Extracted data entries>
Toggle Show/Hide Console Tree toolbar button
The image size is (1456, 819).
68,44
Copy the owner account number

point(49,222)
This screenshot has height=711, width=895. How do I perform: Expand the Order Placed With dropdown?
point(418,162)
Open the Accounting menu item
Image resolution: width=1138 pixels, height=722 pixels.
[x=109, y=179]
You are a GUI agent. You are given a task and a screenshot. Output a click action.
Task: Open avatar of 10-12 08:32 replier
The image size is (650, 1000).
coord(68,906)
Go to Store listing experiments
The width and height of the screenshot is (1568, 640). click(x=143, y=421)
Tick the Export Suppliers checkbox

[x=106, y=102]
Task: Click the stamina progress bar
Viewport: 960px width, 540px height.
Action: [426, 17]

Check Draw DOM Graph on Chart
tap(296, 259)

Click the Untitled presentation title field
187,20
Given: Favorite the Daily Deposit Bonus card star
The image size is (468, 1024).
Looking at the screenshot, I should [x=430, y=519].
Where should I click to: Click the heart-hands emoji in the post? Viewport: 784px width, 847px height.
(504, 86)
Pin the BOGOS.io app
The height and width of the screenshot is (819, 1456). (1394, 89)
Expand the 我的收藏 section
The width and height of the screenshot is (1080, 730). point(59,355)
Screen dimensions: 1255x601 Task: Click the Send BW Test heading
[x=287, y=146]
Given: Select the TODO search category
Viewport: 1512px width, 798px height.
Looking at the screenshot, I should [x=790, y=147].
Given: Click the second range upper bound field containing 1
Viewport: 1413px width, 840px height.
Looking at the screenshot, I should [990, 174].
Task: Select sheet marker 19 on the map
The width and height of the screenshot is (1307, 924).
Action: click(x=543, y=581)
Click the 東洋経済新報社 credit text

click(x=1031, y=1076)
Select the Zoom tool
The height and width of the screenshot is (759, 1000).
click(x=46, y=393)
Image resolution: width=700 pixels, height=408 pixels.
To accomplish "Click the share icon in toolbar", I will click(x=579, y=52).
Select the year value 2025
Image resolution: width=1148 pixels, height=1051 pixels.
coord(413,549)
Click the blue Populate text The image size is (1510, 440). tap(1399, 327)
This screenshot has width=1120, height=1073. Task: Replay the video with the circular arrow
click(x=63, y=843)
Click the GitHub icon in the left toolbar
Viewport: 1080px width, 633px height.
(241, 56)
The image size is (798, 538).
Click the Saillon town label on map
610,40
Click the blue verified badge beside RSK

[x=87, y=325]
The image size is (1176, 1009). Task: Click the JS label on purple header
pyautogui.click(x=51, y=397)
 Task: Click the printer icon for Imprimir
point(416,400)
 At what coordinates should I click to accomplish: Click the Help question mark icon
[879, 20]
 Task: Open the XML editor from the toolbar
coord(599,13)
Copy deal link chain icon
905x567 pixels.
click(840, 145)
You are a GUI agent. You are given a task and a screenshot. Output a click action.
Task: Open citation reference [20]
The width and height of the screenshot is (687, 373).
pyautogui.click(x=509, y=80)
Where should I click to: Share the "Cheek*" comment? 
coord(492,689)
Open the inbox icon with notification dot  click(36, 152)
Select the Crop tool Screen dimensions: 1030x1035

Exercise>
Replace "The image size is" with "The screen size is" everywhere it occurs in the items above, and give all the items again with nothing else changed.

Worked solution>
Toggle Show/Hide Console Tree toolbar button
The screen size is (1456, 819).
68,44
Copy the owner account number

point(49,222)
This screenshot has height=711, width=895. How do I perform: Expand the Order Placed With dropdown?
point(418,162)
Open the Accounting menu item
Image resolution: width=1138 pixels, height=722 pixels.
[x=109, y=179]
You are a GUI agent. You are given a task and a screenshot. Output a click action.
Task: Open avatar of 10-12 08:32 replier
The screen size is (650, 1000).
coord(68,906)
Go to Store listing experiments
The width and height of the screenshot is (1568, 640). click(x=143, y=421)
Tick the Export Suppliers checkbox

[x=106, y=102]
Task: Click the stamina progress bar
Viewport: 960px width, 540px height.
Action: [426, 17]

Check Draw DOM Graph on Chart
tap(296, 259)

Click the Untitled presentation title field
187,20
Given: Favorite the Daily Deposit Bonus card star
The screen size is (468, 1024).
Looking at the screenshot, I should [x=430, y=519].
Where should I click to: Click the heart-hands emoji in the post? Viewport: 784px width, 847px height.
(504, 86)
Pin the BOGOS.io app
The height and width of the screenshot is (819, 1456). (1394, 89)
Expand the 我的收藏 section
The width and height of the screenshot is (1080, 730). point(59,355)
Screen dimensions: 1255x601 Task: Click the Send BW Test heading
[x=287, y=146]
Given: Select the TODO search category
Viewport: 1512px width, 798px height.
Looking at the screenshot, I should [x=790, y=147].
Given: Click the second range upper bound field containing 1
Viewport: 1413px width, 840px height.
Looking at the screenshot, I should [990, 174].
Task: Select sheet marker 19 on the map
The width and height of the screenshot is (1307, 924).
Action: click(x=543, y=581)
Click the 東洋経済新報社 credit text

click(x=1031, y=1076)
Select the Zoom tool
The height and width of the screenshot is (759, 1000).
click(x=46, y=393)
Image resolution: width=700 pixels, height=408 pixels.
To accomplish "Click the share icon in toolbar", I will click(x=579, y=52).
Select the year value 2025
Image resolution: width=1148 pixels, height=1051 pixels.
coord(413,549)
Click the blue Populate text The screen size is (1510, 440). tap(1399, 327)
This screenshot has width=1120, height=1073. Task: Replay the video with the circular arrow
click(x=63, y=843)
Click the GitHub icon in the left toolbar
Viewport: 1080px width, 633px height.
(241, 56)
The screen size is (798, 538).
Click the Saillon town label on map
610,40
Click the blue verified badge beside RSK

[x=87, y=325]
The screen size is (1176, 1009). Task: Click the JS label on purple header
pyautogui.click(x=51, y=397)
 Task: Click the printer icon for Imprimir
point(416,400)
 At what coordinates should I click to accomplish: Click the Help question mark icon
[879, 20]
 Task: Open the XML editor from the toolbar
coord(599,13)
Copy deal link chain icon
905x567 pixels.
click(840, 145)
You are a GUI agent. You are given a task and a screenshot. Output a click action.
Task: Open citation reference [20]
The width and height of the screenshot is (687, 373).
pyautogui.click(x=509, y=80)
Where should I click to: Share the "Cheek*" comment? 
coord(492,689)
Open the inbox icon with notification dot  click(36, 152)
Select the Crop tool Screen dimensions: 1030x1035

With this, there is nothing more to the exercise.